What is needed »
Using the data below, gather each line that includes the word "toolbar".

--- START ---

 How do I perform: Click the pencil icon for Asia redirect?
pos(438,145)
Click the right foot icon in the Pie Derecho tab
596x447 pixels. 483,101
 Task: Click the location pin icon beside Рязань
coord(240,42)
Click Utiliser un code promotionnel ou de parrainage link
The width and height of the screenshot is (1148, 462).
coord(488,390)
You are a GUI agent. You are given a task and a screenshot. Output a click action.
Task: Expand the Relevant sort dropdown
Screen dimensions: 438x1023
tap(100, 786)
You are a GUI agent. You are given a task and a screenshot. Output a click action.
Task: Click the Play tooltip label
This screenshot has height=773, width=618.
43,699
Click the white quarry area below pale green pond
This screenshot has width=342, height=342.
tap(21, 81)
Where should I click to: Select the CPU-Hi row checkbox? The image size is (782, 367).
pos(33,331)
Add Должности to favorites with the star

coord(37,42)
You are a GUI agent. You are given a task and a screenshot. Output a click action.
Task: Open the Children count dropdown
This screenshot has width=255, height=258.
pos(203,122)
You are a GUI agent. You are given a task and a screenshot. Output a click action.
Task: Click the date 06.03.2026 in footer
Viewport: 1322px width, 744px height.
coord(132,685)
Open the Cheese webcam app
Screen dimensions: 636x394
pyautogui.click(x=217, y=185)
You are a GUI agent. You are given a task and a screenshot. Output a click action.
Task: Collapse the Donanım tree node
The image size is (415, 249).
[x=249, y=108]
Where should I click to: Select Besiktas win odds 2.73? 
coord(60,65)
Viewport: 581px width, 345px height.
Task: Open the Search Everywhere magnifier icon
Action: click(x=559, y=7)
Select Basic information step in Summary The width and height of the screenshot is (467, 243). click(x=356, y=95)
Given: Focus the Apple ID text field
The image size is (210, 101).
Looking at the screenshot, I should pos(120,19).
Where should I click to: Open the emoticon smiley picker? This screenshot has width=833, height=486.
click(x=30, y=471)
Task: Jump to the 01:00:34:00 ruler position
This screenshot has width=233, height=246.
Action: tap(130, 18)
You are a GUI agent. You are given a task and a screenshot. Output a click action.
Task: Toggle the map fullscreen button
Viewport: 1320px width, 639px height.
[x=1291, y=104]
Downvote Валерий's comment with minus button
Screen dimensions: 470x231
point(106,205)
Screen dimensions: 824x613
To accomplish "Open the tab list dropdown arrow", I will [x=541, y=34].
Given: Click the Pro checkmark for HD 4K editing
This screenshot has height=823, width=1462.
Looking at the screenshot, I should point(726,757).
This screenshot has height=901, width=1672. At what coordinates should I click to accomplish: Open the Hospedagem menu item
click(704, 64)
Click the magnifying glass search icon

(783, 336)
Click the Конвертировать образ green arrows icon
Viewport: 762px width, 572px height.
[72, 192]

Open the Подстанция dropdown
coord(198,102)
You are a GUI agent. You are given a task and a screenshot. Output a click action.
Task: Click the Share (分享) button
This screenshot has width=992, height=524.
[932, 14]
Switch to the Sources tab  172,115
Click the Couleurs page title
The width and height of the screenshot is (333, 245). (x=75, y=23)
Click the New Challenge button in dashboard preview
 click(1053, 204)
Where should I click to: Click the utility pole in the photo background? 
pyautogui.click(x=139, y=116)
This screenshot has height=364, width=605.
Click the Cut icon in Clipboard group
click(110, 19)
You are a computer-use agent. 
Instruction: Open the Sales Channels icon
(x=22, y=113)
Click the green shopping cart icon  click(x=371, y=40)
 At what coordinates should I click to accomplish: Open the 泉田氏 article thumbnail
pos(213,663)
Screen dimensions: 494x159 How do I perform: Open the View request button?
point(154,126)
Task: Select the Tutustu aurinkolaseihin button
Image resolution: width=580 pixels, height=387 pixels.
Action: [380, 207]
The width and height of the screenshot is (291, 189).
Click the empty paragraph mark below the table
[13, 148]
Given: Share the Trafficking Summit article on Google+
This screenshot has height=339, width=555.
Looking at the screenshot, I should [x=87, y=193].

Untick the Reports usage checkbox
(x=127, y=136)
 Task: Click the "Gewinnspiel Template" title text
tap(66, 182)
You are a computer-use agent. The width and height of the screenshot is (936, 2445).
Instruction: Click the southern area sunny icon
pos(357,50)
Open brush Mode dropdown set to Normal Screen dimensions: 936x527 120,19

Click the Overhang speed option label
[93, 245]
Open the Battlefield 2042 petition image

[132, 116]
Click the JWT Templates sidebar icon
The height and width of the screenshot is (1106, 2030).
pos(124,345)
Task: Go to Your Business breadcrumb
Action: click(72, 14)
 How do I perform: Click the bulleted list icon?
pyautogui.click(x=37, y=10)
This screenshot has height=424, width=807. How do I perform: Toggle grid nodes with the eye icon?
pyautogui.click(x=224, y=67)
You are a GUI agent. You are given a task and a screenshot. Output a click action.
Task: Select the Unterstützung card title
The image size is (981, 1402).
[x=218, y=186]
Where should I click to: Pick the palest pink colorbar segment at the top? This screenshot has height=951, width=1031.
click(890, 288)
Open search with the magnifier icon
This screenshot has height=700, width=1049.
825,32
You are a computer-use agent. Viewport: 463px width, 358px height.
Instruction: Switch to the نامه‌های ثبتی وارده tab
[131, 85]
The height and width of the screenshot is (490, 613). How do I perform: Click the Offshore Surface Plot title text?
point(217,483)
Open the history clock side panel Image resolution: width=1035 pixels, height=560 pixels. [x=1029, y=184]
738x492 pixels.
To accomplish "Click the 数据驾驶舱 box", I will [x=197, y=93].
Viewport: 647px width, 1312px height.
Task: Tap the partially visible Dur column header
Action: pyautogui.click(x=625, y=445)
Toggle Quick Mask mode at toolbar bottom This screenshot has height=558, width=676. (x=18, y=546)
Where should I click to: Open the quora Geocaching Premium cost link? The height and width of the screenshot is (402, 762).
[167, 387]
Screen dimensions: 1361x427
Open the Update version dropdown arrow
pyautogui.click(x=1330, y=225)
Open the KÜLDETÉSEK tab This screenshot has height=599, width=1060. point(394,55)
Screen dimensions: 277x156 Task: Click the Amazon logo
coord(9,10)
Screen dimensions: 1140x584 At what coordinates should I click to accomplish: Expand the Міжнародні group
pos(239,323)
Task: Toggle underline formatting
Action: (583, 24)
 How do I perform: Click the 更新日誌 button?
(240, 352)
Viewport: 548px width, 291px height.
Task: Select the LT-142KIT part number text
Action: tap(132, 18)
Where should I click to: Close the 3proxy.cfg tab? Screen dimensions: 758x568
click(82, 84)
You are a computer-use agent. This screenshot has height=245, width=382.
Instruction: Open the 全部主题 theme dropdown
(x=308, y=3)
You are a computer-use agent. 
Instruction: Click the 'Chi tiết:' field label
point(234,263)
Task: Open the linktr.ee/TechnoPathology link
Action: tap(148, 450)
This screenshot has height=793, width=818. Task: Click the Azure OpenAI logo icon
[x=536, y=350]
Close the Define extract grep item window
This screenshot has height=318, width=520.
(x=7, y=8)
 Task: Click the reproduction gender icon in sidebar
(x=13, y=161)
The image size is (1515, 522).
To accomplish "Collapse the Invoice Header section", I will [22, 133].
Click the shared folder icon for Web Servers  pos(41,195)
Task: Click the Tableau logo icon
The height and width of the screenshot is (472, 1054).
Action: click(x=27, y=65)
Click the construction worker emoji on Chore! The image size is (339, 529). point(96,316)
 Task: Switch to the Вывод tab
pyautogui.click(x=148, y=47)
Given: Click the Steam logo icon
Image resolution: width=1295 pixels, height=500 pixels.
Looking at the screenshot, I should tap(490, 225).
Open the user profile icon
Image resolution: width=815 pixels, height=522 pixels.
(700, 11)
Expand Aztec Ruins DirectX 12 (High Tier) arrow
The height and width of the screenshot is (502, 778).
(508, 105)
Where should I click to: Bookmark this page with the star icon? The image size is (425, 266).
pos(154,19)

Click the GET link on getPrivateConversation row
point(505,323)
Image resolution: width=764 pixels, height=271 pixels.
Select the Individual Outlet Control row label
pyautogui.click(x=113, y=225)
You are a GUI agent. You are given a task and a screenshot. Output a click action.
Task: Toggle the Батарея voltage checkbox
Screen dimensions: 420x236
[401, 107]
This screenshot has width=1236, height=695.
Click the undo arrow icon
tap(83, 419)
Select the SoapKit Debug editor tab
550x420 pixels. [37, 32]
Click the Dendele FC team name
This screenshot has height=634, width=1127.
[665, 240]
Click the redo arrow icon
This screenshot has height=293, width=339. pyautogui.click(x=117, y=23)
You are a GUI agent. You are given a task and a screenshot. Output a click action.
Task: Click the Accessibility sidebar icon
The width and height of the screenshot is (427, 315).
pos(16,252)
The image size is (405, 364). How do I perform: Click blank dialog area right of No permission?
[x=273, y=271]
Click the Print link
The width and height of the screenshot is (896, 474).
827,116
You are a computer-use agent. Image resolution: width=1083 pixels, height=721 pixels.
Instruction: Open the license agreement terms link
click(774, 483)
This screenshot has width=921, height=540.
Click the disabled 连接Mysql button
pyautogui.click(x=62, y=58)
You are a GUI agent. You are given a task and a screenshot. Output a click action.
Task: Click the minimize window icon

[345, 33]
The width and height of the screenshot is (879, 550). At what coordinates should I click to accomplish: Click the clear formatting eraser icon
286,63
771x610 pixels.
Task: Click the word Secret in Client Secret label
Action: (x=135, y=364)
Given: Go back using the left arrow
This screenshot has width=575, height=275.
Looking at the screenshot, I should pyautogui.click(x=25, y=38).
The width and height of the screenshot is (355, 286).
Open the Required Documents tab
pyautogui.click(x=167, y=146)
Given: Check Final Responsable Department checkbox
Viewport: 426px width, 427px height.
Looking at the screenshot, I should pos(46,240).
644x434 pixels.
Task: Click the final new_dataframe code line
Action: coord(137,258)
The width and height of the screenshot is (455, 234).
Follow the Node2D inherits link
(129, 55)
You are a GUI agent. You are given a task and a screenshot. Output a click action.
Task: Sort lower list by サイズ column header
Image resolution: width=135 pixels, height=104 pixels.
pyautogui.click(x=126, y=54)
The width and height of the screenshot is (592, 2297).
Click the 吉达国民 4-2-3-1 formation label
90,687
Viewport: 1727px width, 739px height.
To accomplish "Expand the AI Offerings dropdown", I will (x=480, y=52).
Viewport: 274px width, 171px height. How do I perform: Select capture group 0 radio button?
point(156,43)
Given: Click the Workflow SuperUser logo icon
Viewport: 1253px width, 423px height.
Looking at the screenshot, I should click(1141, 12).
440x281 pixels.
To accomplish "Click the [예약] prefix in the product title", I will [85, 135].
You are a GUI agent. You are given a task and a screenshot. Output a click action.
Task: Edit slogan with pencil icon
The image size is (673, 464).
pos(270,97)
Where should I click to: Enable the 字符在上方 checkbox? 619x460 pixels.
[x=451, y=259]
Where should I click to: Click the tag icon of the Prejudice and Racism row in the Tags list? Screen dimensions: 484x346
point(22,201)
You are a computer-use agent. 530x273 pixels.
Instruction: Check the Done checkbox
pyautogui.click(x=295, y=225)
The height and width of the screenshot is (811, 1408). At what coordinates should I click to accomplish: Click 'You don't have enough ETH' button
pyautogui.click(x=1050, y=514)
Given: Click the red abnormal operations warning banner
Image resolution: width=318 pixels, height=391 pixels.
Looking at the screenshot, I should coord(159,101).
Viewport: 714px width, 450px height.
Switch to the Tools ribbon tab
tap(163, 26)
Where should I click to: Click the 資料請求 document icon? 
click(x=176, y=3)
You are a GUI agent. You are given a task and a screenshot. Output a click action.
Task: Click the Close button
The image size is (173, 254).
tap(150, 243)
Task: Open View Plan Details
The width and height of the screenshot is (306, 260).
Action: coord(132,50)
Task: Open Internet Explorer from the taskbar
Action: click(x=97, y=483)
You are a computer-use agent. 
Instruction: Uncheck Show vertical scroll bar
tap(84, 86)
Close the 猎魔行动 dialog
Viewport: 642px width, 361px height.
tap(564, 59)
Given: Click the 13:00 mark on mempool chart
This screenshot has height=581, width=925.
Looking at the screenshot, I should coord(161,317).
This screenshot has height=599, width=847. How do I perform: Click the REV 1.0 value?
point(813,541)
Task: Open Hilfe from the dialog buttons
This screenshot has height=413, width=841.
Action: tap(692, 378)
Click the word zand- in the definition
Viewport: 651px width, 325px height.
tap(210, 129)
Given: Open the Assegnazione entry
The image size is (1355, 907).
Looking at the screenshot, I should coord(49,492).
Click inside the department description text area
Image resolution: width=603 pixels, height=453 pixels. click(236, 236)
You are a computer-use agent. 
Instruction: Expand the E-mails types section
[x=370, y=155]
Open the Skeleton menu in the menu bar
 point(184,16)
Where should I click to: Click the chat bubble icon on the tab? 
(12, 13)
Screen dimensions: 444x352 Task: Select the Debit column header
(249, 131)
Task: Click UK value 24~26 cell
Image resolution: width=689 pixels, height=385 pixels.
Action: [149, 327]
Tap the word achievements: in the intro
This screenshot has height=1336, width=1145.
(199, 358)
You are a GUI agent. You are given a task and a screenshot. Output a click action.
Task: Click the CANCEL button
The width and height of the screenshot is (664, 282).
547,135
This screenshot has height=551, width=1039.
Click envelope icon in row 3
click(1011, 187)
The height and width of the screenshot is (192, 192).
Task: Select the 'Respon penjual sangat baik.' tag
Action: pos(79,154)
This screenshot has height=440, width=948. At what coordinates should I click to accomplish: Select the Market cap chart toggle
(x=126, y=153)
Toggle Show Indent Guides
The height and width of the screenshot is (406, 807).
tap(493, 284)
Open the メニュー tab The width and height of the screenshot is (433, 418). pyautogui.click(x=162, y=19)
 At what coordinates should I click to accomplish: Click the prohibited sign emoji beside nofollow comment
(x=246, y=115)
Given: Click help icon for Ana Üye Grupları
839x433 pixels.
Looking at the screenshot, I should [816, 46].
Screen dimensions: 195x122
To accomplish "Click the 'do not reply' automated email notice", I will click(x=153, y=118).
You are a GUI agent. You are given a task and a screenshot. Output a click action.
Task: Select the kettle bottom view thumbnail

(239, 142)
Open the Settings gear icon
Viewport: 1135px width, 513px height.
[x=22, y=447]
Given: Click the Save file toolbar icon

--- END ---

Written solution »
Toggle Quick Mask mode at toolbar bottom This screenshot has height=558, width=676. (x=18, y=546)
Given: Click the Save file toolbar icon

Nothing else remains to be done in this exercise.